> _Kutipan Halaman_:
---------------

Selasa, 24 Januari 2012

Kepemimpinan Soeharto dan Agent of Change

Seorang pemimpin dengan gaya kepemimpinannya dapat menjadi pembaharu organisasi dan memberi warna terhadap budaya organisasi. Ambil contoh (Alm) Soeharto, Presiden Republik Indonesia ke-2 setelah Soekarno, yang menjadi pemimpin negara ini selama kurang lebih 31 tahun (1967-1998), Soeharto menorehkan sejarah dalam perjalanan bangsa ini, menjadi tokoh pembangunan di negara ini, dan gaya kepemimpinannya memberi warna tersendiri dalam dinamika berbangsa dan bernegara (baca: budaya organisasi).

MASA SEBELUM SOEHARTO MENJADI PRESIDEN

Kondisi Indonesia dari merdeka sampai pada masa Presiden Soekarno lengser diwarnai dengan berbagai kemelut. Mulai dari gerakan separatis dimana-mana, pergantian kabinet yang sering terjadi, perdebatan mengenai Undang Undang Dasar negara, campur tangan Amerika Serikat tentang keamanan di Indonesia, sampai masalah ideology NASAKOM. Pada masa Demokrasi Terpimpin yang dijalankan Presiden Soekarno, ada kolaborasi antara kepemimpinan PKI dan kaum borjuis nasional dalam menekan pergerakan-pergerakan independen kaum buruh dan petani Indonesia. Kolaborasi ini tetap gagal memecahkan masalah-masalah politis dan ekonomi yang mendesak Indonesia kala itu. Pendapatan ekspor Indonesia menurun, cadangan devisa menurun, inflasi terus menaik dan korupsi kaum birokrat dan militer menjadi wabah sehingga situasi politik Indonesia menjadi sangat labil dan memicu banyaknya demonstrasi di seluruh Indonesia, terutama dari kalangan buruh, petani, dan mahasiswa. Semua masalah diatas membuat pembangunan di Indonesia menjadi terhambat.

---------------

> _Daftar yang Ditampilkan_:
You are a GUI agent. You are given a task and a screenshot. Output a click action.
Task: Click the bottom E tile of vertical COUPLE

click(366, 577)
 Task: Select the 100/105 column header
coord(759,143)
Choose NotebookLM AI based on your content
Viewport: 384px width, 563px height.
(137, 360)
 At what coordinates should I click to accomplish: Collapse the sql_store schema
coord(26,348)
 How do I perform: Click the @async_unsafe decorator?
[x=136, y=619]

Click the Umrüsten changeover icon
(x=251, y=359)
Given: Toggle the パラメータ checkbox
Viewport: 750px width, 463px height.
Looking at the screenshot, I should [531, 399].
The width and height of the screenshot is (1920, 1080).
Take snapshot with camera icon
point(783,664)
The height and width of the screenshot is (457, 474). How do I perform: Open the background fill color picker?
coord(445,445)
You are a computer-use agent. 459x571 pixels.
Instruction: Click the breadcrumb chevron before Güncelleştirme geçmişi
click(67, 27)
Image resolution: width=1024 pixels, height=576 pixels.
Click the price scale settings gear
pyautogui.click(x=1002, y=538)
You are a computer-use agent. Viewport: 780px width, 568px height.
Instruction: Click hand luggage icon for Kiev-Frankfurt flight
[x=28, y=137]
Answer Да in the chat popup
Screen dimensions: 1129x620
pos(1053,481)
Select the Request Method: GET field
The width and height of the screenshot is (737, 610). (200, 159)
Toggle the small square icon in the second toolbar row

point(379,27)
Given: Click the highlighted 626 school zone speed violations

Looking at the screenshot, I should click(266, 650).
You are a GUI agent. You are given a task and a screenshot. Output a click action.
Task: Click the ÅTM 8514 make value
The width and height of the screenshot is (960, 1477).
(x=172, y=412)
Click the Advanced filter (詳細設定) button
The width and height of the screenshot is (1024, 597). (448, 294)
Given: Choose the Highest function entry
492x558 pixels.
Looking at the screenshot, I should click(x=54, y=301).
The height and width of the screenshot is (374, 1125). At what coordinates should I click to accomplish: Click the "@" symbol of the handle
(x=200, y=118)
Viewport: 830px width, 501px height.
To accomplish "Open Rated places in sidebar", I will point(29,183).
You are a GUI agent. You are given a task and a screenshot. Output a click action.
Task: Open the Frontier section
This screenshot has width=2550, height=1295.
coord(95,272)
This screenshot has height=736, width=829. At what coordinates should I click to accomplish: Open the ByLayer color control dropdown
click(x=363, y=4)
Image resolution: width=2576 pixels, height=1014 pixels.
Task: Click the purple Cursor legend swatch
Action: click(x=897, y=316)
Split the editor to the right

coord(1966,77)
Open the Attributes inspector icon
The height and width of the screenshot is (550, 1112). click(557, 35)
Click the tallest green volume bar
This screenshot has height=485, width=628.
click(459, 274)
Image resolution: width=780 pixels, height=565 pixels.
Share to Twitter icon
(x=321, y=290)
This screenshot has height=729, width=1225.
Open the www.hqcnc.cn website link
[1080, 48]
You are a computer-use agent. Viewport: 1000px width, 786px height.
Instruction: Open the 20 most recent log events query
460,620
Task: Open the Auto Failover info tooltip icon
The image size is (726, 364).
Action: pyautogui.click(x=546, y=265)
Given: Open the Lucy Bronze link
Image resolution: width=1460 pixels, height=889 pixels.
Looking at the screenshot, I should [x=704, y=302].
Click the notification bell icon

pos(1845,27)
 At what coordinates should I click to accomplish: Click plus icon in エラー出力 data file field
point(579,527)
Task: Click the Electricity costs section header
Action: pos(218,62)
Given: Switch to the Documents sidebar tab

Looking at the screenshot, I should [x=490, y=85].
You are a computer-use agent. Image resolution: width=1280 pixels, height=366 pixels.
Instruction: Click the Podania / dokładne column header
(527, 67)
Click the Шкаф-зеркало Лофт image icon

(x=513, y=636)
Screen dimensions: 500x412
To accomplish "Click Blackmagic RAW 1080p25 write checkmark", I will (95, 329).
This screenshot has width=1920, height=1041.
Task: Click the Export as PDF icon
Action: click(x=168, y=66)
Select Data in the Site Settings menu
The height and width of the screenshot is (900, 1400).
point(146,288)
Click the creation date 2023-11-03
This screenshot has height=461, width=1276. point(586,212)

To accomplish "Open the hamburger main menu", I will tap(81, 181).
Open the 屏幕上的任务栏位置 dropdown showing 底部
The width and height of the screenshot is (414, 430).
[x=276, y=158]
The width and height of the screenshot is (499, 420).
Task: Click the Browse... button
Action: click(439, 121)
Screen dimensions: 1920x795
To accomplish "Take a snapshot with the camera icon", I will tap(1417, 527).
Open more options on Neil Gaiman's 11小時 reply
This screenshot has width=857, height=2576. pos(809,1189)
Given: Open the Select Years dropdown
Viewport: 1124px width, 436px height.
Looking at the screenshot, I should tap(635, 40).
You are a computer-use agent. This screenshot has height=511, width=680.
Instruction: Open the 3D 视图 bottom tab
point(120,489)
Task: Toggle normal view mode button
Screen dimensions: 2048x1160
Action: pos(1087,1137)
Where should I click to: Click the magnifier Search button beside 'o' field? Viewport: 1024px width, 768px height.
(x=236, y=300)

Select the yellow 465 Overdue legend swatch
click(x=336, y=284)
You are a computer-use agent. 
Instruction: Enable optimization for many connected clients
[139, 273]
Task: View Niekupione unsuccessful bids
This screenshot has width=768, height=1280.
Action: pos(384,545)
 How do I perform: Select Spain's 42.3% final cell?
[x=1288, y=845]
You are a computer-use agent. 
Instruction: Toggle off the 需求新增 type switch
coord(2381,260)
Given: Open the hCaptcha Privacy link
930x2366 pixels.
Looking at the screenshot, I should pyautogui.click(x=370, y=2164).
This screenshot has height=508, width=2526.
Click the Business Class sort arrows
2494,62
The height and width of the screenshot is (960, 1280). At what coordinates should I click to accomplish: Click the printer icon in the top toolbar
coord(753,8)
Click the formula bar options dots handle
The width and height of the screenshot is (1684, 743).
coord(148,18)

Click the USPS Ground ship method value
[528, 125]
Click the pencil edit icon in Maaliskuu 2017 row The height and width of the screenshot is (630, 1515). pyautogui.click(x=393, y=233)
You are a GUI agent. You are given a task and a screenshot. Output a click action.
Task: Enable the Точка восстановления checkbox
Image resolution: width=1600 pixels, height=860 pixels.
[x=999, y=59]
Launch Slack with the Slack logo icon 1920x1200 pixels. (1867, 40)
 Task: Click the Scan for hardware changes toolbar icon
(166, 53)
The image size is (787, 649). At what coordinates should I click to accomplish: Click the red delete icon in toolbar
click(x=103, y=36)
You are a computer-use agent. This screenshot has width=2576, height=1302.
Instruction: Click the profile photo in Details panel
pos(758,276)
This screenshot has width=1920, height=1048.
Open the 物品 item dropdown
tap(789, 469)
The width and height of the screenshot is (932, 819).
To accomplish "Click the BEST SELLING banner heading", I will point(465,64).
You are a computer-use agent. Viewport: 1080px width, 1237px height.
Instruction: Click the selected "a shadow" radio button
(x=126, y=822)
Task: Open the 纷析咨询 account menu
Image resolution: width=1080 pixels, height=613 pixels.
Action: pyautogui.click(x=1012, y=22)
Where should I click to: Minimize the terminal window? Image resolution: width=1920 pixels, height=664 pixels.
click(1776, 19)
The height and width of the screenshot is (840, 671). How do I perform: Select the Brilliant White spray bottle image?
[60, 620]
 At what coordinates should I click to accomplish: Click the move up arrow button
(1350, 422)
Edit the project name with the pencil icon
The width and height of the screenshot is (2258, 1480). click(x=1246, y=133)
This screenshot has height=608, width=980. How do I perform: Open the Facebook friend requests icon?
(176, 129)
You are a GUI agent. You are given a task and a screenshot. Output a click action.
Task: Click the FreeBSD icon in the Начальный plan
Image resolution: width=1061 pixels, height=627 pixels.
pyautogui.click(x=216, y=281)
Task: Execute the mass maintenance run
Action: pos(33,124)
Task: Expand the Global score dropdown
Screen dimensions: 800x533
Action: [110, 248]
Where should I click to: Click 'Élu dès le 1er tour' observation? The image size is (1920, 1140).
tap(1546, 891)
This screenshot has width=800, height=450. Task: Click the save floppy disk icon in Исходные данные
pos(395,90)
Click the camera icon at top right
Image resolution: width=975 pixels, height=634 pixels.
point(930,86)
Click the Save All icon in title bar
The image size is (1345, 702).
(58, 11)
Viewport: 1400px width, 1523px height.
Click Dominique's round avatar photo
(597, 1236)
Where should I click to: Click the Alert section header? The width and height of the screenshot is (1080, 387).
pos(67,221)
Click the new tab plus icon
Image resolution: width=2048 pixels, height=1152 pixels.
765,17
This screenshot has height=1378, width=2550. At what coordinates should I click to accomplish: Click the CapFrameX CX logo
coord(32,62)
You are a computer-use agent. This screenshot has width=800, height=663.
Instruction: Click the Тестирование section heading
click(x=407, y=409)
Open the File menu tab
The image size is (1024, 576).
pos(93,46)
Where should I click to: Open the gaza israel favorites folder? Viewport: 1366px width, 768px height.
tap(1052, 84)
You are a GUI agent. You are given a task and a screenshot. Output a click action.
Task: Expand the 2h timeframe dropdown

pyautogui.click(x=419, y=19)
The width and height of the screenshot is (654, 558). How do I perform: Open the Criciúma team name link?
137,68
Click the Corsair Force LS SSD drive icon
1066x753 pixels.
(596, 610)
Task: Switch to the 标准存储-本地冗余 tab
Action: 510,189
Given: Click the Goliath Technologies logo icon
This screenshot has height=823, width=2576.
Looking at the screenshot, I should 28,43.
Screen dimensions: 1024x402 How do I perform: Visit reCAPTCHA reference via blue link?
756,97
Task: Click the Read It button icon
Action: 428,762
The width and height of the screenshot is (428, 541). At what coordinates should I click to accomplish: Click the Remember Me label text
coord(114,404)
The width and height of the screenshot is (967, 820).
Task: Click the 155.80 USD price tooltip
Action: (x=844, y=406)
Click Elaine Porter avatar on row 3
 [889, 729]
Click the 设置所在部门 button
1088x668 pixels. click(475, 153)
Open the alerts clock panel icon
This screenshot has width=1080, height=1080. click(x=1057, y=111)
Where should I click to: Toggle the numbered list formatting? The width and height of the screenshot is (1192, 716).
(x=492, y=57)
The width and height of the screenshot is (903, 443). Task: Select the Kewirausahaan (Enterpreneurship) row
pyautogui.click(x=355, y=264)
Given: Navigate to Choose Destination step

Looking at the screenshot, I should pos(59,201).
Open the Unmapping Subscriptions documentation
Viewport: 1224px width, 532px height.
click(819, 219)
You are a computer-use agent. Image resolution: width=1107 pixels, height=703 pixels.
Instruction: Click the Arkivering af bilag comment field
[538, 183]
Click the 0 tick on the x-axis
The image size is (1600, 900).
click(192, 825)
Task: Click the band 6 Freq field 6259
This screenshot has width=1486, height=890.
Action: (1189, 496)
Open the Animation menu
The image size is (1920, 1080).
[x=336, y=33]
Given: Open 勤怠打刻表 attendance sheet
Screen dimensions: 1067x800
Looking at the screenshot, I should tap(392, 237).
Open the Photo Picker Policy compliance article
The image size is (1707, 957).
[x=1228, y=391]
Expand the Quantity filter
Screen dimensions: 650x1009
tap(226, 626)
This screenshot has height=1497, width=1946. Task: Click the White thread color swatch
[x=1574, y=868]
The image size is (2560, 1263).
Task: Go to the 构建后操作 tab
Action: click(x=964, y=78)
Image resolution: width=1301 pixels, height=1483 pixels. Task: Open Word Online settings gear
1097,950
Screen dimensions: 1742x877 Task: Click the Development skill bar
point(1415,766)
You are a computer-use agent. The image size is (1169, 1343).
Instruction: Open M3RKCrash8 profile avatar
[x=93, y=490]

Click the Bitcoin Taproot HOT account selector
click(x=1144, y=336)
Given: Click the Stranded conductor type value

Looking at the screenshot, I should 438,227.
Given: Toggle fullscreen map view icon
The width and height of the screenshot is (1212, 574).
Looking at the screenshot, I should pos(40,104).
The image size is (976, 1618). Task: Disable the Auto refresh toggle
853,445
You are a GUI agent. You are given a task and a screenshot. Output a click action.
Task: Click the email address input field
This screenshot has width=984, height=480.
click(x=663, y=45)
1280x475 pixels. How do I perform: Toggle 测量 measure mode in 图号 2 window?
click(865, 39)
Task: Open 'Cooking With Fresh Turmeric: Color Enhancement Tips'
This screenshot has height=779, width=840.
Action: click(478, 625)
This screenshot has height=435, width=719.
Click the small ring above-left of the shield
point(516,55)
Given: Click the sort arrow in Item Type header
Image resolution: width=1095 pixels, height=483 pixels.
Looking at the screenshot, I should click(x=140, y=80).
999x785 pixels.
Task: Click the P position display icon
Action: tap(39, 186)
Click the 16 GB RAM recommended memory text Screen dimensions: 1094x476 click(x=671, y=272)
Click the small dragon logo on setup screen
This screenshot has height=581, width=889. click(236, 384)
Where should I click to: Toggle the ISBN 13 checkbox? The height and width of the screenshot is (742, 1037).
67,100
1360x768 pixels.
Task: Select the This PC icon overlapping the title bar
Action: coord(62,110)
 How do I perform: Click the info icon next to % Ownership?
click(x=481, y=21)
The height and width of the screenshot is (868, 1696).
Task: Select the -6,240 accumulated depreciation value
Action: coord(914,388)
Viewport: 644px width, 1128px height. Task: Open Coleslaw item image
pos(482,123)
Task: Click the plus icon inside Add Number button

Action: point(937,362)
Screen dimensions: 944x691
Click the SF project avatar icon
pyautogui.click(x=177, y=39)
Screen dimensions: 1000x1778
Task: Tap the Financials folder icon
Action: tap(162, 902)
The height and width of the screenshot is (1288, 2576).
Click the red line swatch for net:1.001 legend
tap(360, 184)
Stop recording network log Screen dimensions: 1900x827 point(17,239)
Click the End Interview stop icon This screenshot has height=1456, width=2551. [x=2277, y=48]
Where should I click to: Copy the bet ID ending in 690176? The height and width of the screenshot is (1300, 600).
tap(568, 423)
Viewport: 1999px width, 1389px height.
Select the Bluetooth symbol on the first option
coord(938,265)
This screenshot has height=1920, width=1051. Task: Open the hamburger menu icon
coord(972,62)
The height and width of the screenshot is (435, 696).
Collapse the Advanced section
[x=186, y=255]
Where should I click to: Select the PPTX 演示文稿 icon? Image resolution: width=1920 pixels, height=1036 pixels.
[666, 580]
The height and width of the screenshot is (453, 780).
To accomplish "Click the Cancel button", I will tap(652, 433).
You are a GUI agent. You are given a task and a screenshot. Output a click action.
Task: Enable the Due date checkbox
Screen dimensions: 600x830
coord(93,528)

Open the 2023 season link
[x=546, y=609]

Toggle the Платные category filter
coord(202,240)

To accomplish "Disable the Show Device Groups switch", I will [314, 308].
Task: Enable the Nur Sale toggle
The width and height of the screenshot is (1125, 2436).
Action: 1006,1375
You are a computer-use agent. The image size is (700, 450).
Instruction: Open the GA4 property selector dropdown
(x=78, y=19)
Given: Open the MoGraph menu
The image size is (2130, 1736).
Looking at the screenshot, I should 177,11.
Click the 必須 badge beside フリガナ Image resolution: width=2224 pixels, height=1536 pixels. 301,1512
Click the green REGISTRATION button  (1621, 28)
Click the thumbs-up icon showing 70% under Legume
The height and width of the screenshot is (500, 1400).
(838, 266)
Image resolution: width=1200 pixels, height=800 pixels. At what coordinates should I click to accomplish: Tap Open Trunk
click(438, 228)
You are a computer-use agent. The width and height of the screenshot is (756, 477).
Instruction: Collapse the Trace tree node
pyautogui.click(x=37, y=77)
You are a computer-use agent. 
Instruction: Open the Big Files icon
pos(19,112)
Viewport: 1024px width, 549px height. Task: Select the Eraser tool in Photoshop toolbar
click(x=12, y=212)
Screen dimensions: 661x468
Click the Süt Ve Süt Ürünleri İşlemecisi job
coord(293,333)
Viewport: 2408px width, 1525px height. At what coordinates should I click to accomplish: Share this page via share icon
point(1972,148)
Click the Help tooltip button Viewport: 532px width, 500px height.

---------------

> _Tugas yang Dikerjakan_:
1 - Tulis kembali bagian teks tentang kepemimpinan Soeharto, mulai dari "Seorang pemimpin dengan" dan berakhir pada "(baca: budaya organisasi).".
2 - Dalam teks tentang kepemimpinan Soeharto, sebutkan semua kemelut yang dirinci dalam kalimat yang diawali "Mulai dari".

> _Jawaban yang Diharapkan_:
1 -
Seorang pemimpin dengan gaya kepemimpinannya dapat menjadi pembaharu organisasi dan memberi warna terhadap budaya organisasi. Ambil contoh (Alm) Soeharto, Presiden Republik Indonesia ke-2 setelah Soekarno, yang menjadi pemimpin negara ini selama kurang lebih 31 tahun (1967-1998), Soeharto menorehkan sejarah dalam perjalanan bangsa ini, menjadi tokoh pembangunan di negara ini, dan gaya kepemimpinannya memberi warna tersendiri dalam dinamika berbangsa dan bernegara (baca: budaya organisasi).

2 -
- gerakan separatis dimana-mana
- pergantian kabinet yang sering terjadi
- perdebatan mengenai Undang Undang Dasar negara
- campur tangan Amerika Serikat tentang keamanan di Indonesia
- masalah ideology NASAKOM